Unánimemente aplaudida en su presentación en el Festival de Cannes, Aguas tranquilas, último trabajo de la distinguida cineasta Naomi Kawase, llega a nuestras pantallas.
La voluble lógica de la distribución cinematográfica ha privado a las salas españolas de la práctica totalidad de la obra de Naomi Kawase, cuyo único filme que logró desembarcar en nuestra cartelera antes de la llegada de estas Aguas tranquilas fue El bosque del luto, hace ya ocho años. El espectador que, a consecuencia de ello, no esté familiarizado con la filmografía de la directora japonesa será incapaz de reconocer en el presente largometraje las férreas constantes temáticas y formales que jalonan su cine, savia nutriente del universo diegético y del relato que Aguas tranquilas articula.

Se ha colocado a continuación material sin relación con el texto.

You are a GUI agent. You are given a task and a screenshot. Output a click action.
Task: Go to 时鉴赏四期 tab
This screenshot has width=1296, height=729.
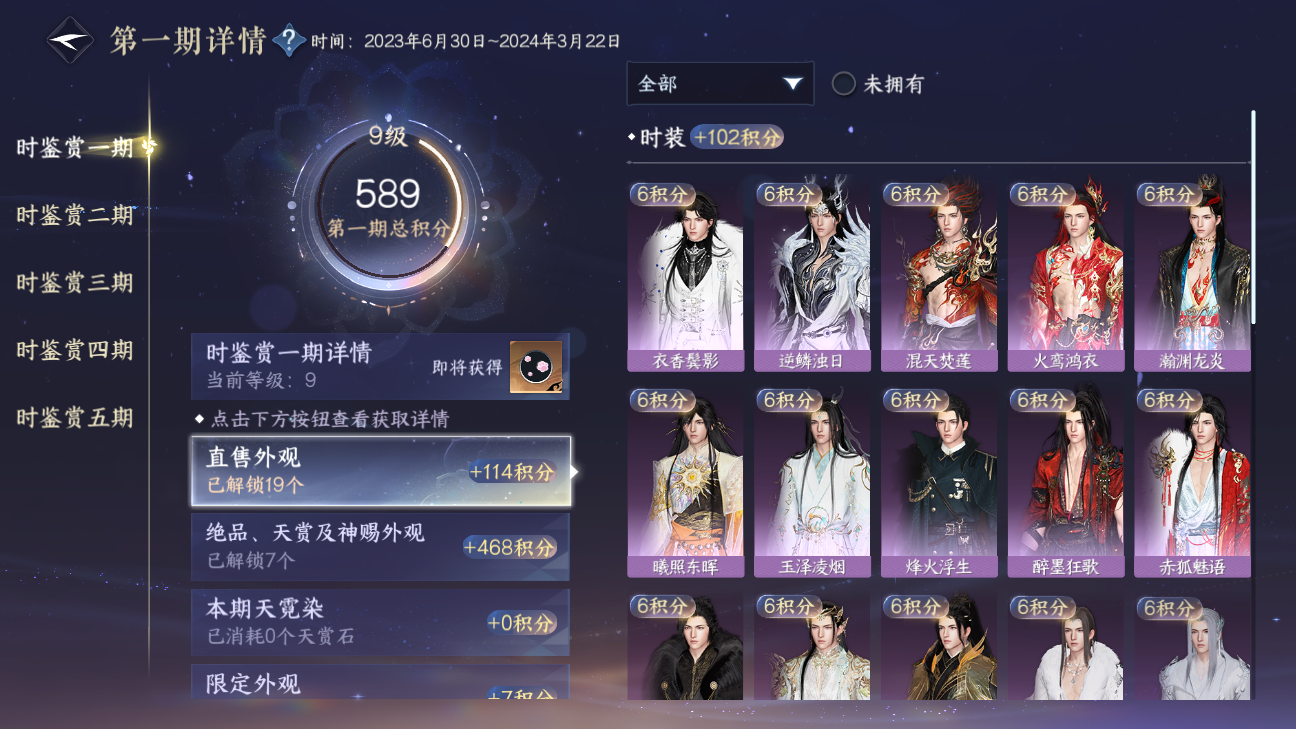tap(75, 350)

Kawase prosigue aquí su exploración de los vínculos familiares y paternofiliales (recordemos su unánimemente elogiada Shara) y de la maternidad (abordada de manera autobiográfica en Tarachime y Genpin), así como del legado de la tradición (la dilatada y ritualizada secuencia de la muerte de la progenitora en Aguas tranquilas, representada como ceremonia que ayuda a su espíritu a dejar el cuerpo e iniciar su viaje al más allá) y la inmanencia entre vida y naturaleza. Por este motivo, ciertas voces han considerado su último filme como la reiteración de un discurso que la realizadora ya había logrado modular en obras anteriores.
La joven pareja protagonista recorre espacios (física y/o conceptualmente) fronterizos que posibilitan que se mueva entre la tierra y el vasto mar que baña su entorno, entre la vida y la muerte, entre la fisicidad de los cuerpos y la espiritualidad; trayectos que la llevarán, finalmente, al paso de la infancia a la madurez.
El hábitat en que residen los personajes es un territorio liminar (lugar en el que termina la tierra y comienza el mar) en el que la dimensión física de los vivos y la espiritual de los difuntos pueden entrar en contacto −la confusión de la protagonista con su bisabuela, como si esta hubiera franqueado la barrera entre el mundo de los vivos y el de los muertos y hubiese aparecido caminando por la orilla de la playa (no en vano, la orilla es un espacio que se encuentra en la intersección de la tierra y el mar).
Al igual que la de Renoir (Bazin así lo apuntó), la puesta en escena de Kawase está hecha de la piel de las cosas. La delicada y respetuosa mirada de la cineasta se asemeja a la de quien descubre las cosas por vez primera y las observa con gran atención, fruto de una insaciable curiosidad. Merced a la calidez de su escritura fílmica, Kawase resarce cierta inestabilidad en la construcción del relato, que en ocasiones parece aquejado de las inclemencias meteorológicas que puntean su historia, convirtiendo Aguas tranquilas en una experiencia sinestésica, sensorial y lírica. Como los grandes cineastas, Kawase no teme renunciar a la excelencia si con ello consigue instantes que rocen lo sublime.